The winter months which followed were gloomy, with the veld taking on a grey and cold aspect, and pending water restrictions and basking heat meant the future did not look good for the animals. However, despite the gloominess, the drought afforded us the chance to see these predators, such as our resident lion pride, rise to the top of the food chain again with kill after kill. Their war grounds were the riverbed – the giver of life as one of the only remaining water sources.
On various occasions between April and June 2015, whilst our lionesses were in estrus, we were able to witness the pairing off and synchronised breeding of the two dominant males, Warlord and his brother, with the females. There was no visible competition between the brothers and the courtships lasted a few days at a time.
Guest sightings of the couples were always entertaining and educational as the cats’ mating rituals are filled with uneasiness and violent outbursts, quite the opposite to what we are accustomed to. Lions’ average gestation period is 105-110 days and towards the end of September we became aware of new arrivals on the property. The resident pride, consisting of a two-brother coalition and three prime females had doubled in size with the arrival of five cubs. We were ecstatic, but were only offered very short glimpses of each female coming and going at various spots in the riverbed after her reappearance from a secluded den area in the mountainous outcrops along the river. Shortly after the characteristic 1-2 month hiding period, the cubs were introduced to the rest of the pride.
We first caught sight of the cubs in late November and estimated them to be around 4 months old. The sighting was magnificent! One solitary vehicle, off road in the bush with the five cubs who were very jovial and happily played with each other to form the necessary hunting skills needed to start hunting on their own at around 11 months. We watched them make use of a freshly supplied buffalo carcass as an African jungle gym. The enjoyment and animation of their behaviour was contagious. They were very curious and crept closer to our vehicle to examine us, each time getting a little braver and closer, before running off for some more merry-making with
The females at this stage were still lactating and it was wonderful to watch the cubs suckle unencumbered in this very relaxed environment. Usually they begin to wean from 6 months old and from our close vantage point it was a rare valuable sighting. The cubs became a regular sighting on our game drives as we quickly learnt of their secret hiding place, a rocky outcrop where they spent most of their days, often supervised by Warlord or his brother not far away.
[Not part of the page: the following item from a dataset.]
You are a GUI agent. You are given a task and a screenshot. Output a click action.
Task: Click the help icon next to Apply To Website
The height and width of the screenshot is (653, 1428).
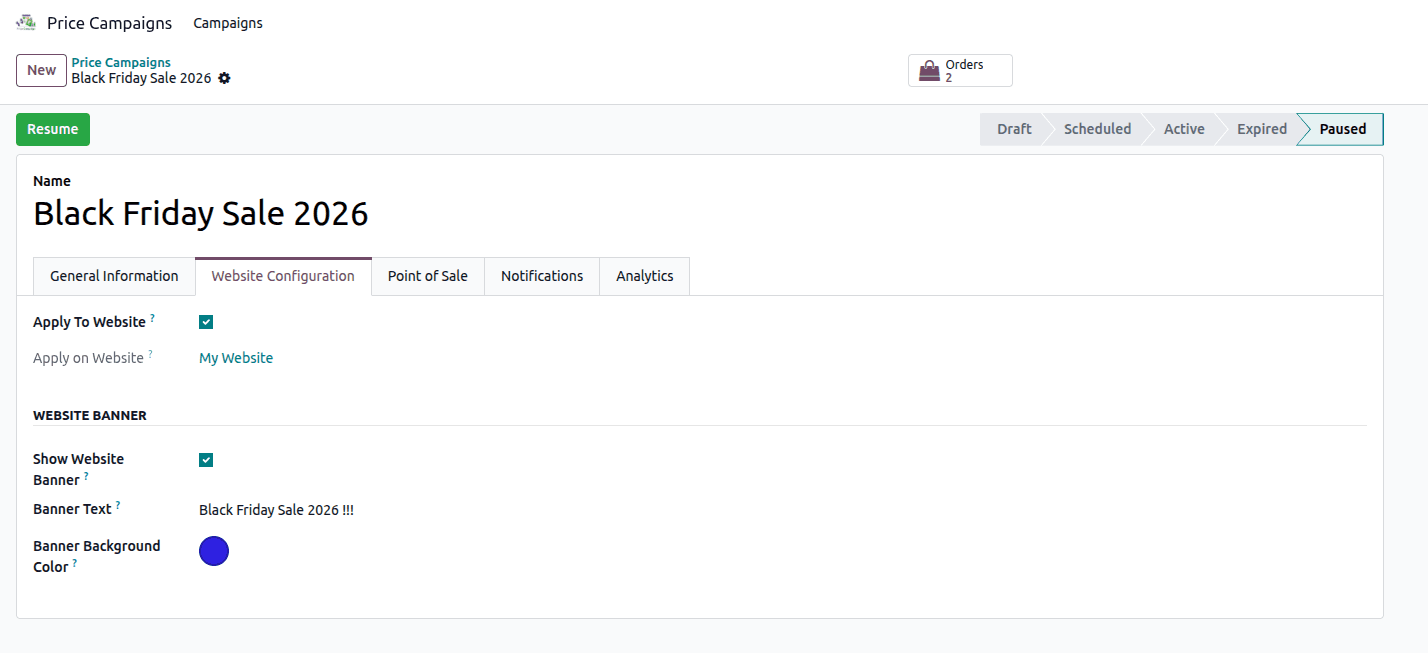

It has been remarkable to be able to witness them pounce on each other and climb in and out of lowlying trees and rocky outcrops, and an absolute treat to be able to watch them grow – each one developing its own personality. Afternoon drives often end with a vehicle tailing the family as they make their way from the island, across the bridge and into the Klaserie riverbed for a drink of water. The magic of the setting sun whilst watching the cubs tackle, romp and being plain cheeky with each other and their mothers is a premonition of exciting times ahead.